» Text passage:
....
Rx operator to distinct sequences

Question

IMPORTANT: for a description of the results and some more details, please have a look also to my answer

I need to group and filter a sequence of objects

Answer 1

I'm not sure if this does exactly what you'd like, but you may be to group the elements explicitly using the group keyword, and then to manipulate the various IObservables separately before recombining them.

E.g. if we have class definitions such as

class A
{
    public char Key { get; set; }
}

class X : A { }
...

and a Subject<A>

Subject<A> subject = new Subject<A>();

then we can write

var buffered =
    from a in subject
    group a by new { Type = a.GetType(), Key = a.Key } into g
    from buffer in g.Buffer(TimeSpan.FromMilliseconds(300))
    where buffer.Any()
    select new
    {
        Count = buffer.Count,
        Type = buffer.First().GetType().Name,
        Key = buffer.First().Key
    };

buffered.Do(Console.WriteLine).Subscribe();

We can test this with the data you provided:

subject.OnNext(new X { Key = 'a' }); 
Thread.Sleep(100);
subject.OnNext(new X { Key = 'b' }); 
Thread.Sleep(100);
subject.OnNext(new X { Key = 'a' }); 
Thread.Sleep(100);
...
subject.OnCompleted();

To get the output you provided:

{ Count = 2, Type = X, Key = a }
{ Count = 1, Type = X, Key = b }
{ Count = 1, Type = Y, Key = b }
{ Count = 1, Type = Y, Key = c }
{ Count = 2, Type = Z, Key = a }
{ Count = 2, Type = Z, Key = c }
{ Count = 1, Type = Z, Key = b }

Answer 2

Not sure if this is exactly what you want, but it seems to support your use cases.

First, let's define the base class to use (you can easily modify this to suit your needs):

public class MyEvent
{
    public string NetworkAddress { set; get; }
    public string EventCode { set; get; }
}

Let's set up your devices as an array of IObservable<MyEvent> - you may have these available differently, and the below would need to change to accommodate that of course. These devices will each produce a value with a random delay between 0.5 and 1.5 seconds.
....
» Required task 1: Duplicate the part of the Rx forum thread that opens with the words containing "Subject<A> subject = new" and closes with "where buffer.Any()".
» Required task 2: In the Rx forum thread, what time span does Answer 1 pass to Buffer?
» Required task 3: Decide whether each statement agrees with the Rx forum thread. (a) Answer 1 groups the objects by both their type and their Key. (b) The MyEvent class in Answer 2 has a property named DeviceId. (c) In the output listed in Answer 1, the entry with Type Y and Key c has a Count of 2.
....
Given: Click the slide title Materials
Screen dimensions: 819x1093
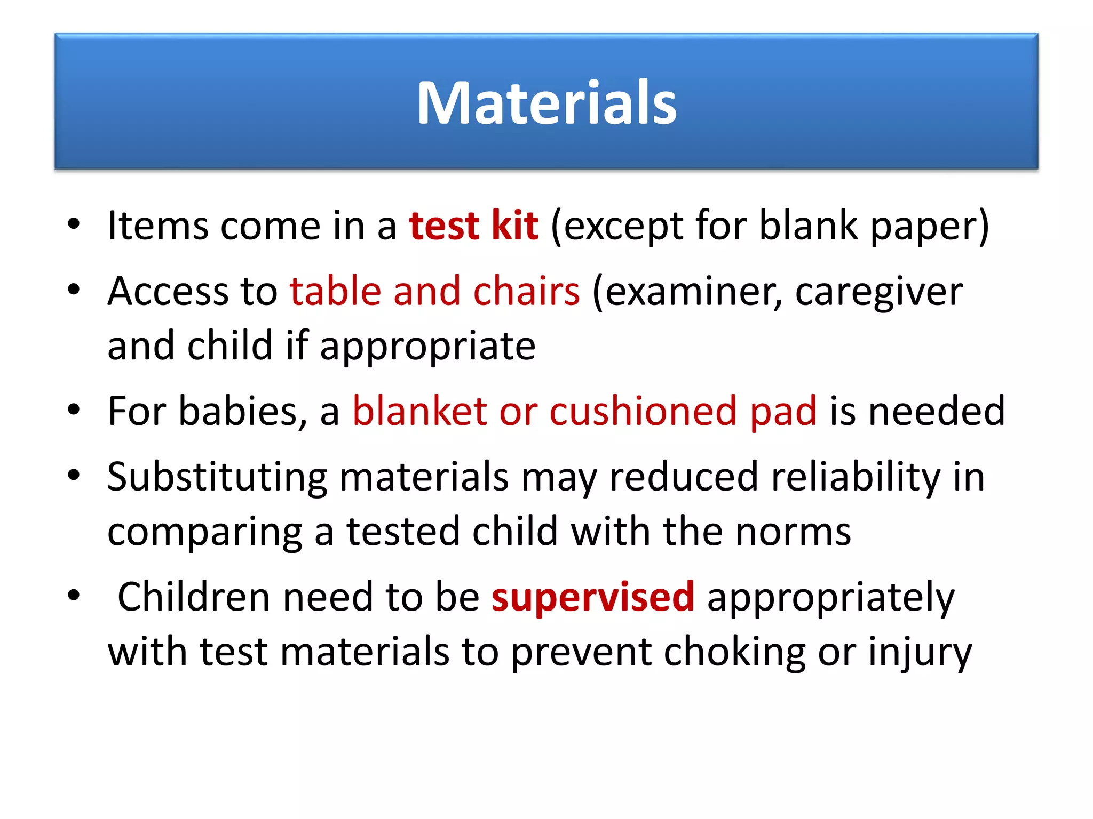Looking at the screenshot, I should pos(546,102).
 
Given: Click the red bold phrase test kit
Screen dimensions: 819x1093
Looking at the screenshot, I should pos(473,226).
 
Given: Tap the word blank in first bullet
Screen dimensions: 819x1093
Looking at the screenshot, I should pos(808,226).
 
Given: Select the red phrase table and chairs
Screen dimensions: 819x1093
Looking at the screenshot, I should pos(434,292).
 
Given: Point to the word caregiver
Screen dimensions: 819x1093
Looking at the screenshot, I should pos(878,293).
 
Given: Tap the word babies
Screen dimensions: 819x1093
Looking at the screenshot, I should pos(242,411).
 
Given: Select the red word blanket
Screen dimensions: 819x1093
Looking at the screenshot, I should pos(419,411).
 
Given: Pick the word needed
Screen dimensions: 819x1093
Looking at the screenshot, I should pos(937,411).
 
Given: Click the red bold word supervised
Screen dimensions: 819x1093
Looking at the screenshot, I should pos(593,597).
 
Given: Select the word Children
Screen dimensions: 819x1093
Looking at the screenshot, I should pos(193,597).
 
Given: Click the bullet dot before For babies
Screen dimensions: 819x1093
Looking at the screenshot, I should pos(74,410).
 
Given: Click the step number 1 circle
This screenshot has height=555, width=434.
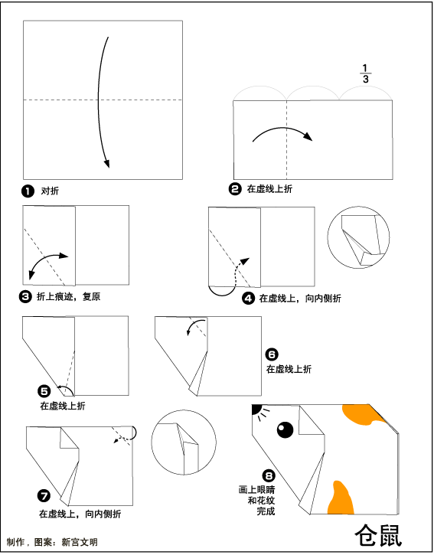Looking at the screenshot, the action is (x=28, y=191).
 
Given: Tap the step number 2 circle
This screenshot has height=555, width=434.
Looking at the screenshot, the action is (x=235, y=189).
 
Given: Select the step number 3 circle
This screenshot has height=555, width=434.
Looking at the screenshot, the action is (x=25, y=296).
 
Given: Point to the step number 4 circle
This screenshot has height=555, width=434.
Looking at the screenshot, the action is (x=248, y=299).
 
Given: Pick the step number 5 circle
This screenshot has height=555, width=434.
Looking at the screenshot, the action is (x=44, y=391).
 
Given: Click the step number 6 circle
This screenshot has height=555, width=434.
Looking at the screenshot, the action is (x=272, y=354).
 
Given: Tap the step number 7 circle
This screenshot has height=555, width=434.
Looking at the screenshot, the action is (x=44, y=496).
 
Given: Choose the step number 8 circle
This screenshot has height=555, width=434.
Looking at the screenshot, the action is (x=269, y=475).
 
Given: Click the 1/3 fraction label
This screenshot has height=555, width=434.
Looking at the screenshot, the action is (x=365, y=73).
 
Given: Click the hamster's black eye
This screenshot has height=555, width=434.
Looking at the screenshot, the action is (x=285, y=429).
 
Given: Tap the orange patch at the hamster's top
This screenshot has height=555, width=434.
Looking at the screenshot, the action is (x=364, y=414).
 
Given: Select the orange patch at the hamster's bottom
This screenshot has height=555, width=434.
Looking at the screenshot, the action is (x=341, y=498).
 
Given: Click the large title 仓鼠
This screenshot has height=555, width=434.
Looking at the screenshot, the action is (x=378, y=535).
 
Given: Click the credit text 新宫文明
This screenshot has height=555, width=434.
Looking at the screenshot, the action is (x=80, y=542).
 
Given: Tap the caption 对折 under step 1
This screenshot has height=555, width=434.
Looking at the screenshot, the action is (x=50, y=191).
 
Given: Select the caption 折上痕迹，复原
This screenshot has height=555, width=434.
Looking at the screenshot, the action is (x=68, y=296).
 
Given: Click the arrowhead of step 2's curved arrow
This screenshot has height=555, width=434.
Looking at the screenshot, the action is (x=308, y=136).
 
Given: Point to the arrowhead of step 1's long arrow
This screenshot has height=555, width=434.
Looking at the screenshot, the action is (x=106, y=164).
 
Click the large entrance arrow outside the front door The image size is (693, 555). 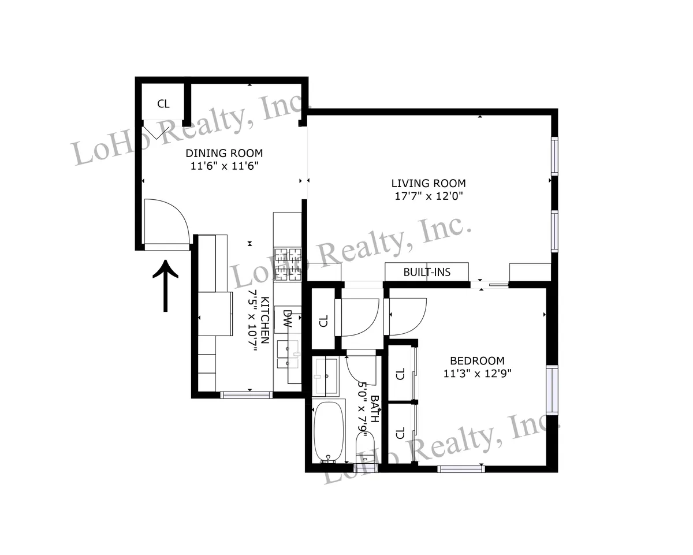(x=166, y=285)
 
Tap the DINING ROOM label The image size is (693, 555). (x=224, y=153)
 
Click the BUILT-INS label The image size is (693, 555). (x=427, y=272)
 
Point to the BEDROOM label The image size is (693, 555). (x=477, y=360)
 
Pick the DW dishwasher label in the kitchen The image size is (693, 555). (x=287, y=318)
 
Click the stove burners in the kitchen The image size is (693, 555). (x=288, y=265)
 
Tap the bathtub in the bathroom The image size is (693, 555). (x=329, y=431)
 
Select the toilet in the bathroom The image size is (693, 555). (x=365, y=447)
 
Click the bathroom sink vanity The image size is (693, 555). (x=326, y=375)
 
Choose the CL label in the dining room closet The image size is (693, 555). (x=163, y=104)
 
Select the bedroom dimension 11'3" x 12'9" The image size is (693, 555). (x=477, y=373)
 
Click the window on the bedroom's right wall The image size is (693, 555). (x=552, y=390)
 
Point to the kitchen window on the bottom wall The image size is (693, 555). (x=247, y=395)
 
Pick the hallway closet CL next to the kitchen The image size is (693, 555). (x=323, y=321)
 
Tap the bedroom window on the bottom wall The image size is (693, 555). (x=460, y=469)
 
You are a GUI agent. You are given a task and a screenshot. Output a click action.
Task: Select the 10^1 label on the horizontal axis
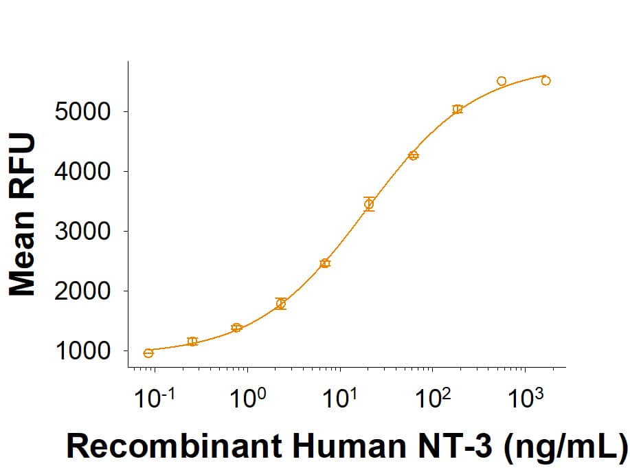[340, 398]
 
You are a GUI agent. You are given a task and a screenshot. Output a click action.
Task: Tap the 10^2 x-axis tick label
[432, 398]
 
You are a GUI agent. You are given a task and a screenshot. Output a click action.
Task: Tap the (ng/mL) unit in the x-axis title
[564, 447]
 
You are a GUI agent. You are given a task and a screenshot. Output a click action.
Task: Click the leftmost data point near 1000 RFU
[148, 353]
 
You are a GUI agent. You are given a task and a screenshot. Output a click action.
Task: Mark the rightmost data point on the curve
[545, 80]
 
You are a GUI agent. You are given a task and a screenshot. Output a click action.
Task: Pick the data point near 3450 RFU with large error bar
[369, 204]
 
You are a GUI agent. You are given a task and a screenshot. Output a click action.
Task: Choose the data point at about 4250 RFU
[413, 155]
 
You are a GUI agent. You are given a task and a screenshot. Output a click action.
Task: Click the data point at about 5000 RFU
[458, 109]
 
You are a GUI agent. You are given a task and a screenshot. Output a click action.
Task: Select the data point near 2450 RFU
[325, 263]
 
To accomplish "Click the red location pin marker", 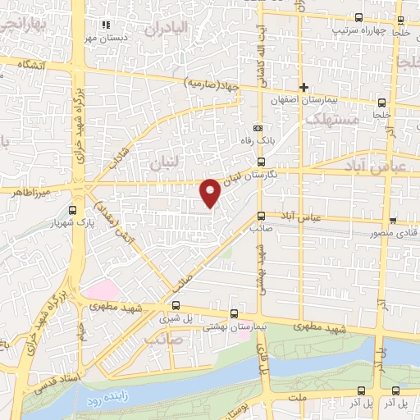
....
» Final answer 1:
Subject<A> subject = new Subject<A>();

then we can write

var buffered =
    from a in subject
    group a by new { Type = a.GetType(), Key = a.Key } into g
    from buffer in g.Buffer(TimeSpan.FromMilliseconds(300))
    where buffer.Any()

» Final answer 2: 300 milliseconds.

» Final answer 3:
(a) Yes: "group a by new { Type = a.GetType(), Key = a.Key } into g"
(b) No: "public string NetworkAddress { set; get; }" and "public string EventCode { set; get; }"
(c) No: "{ Count = 1, Type = Y, Key = c }"